- **Job item**: Please reproduce each of the items below word for word, omitting the pictures from your answer.

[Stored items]
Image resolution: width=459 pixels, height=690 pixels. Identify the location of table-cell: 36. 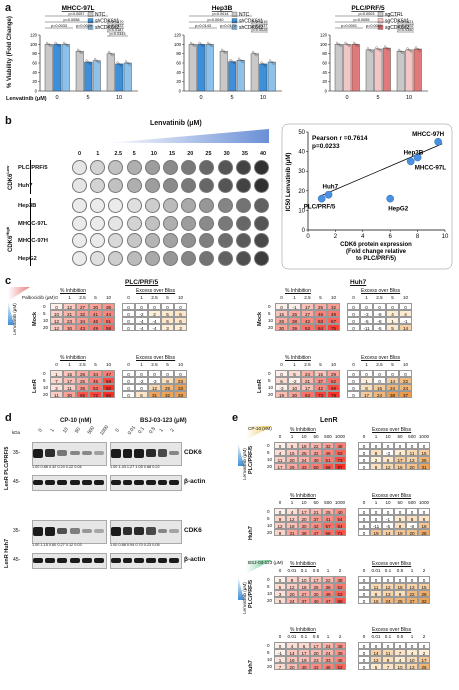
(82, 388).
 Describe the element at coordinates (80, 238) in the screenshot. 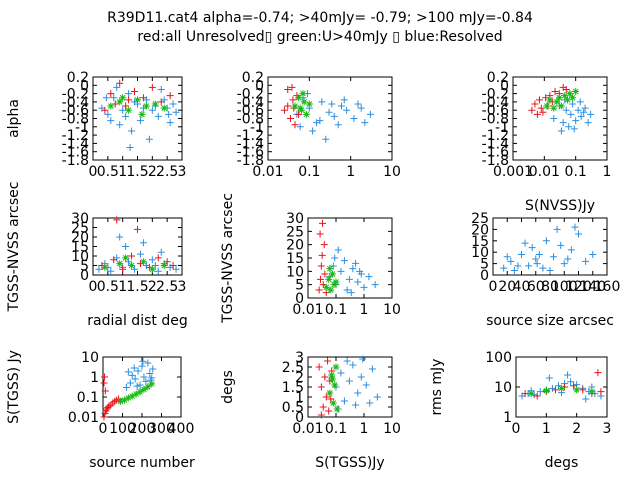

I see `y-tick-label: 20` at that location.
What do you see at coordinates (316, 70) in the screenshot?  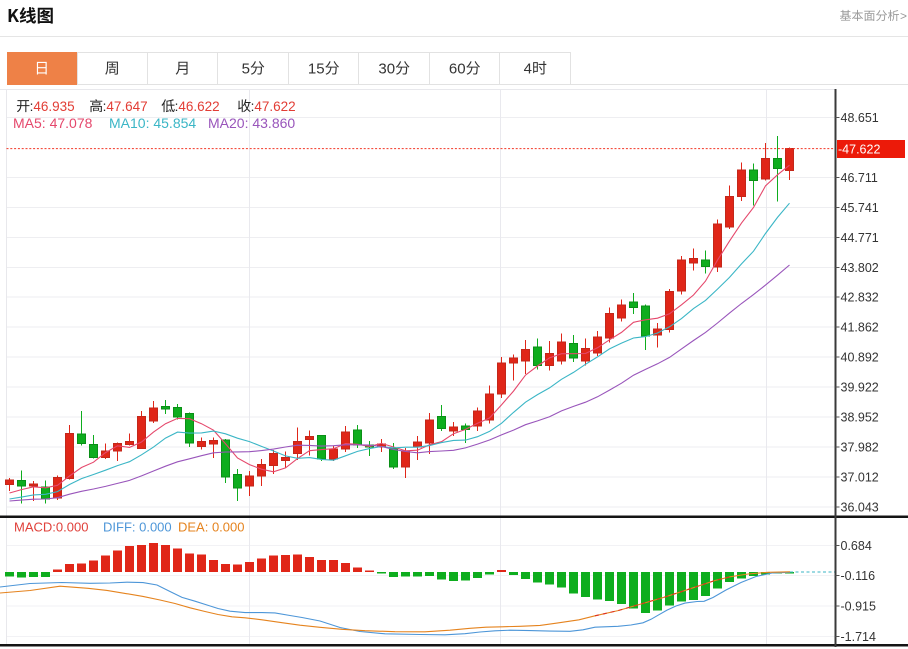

- **Result of the exercise**:
Image resolution: width=459 pixels, height=690 pixels. Identify the location of table-cell: 36. 
(82, 388).
 Describe the element at coordinates (80, 238) in the screenshot. 

I see `y-tick-label: 20` at that location.
What do you see at coordinates (316, 70) in the screenshot?  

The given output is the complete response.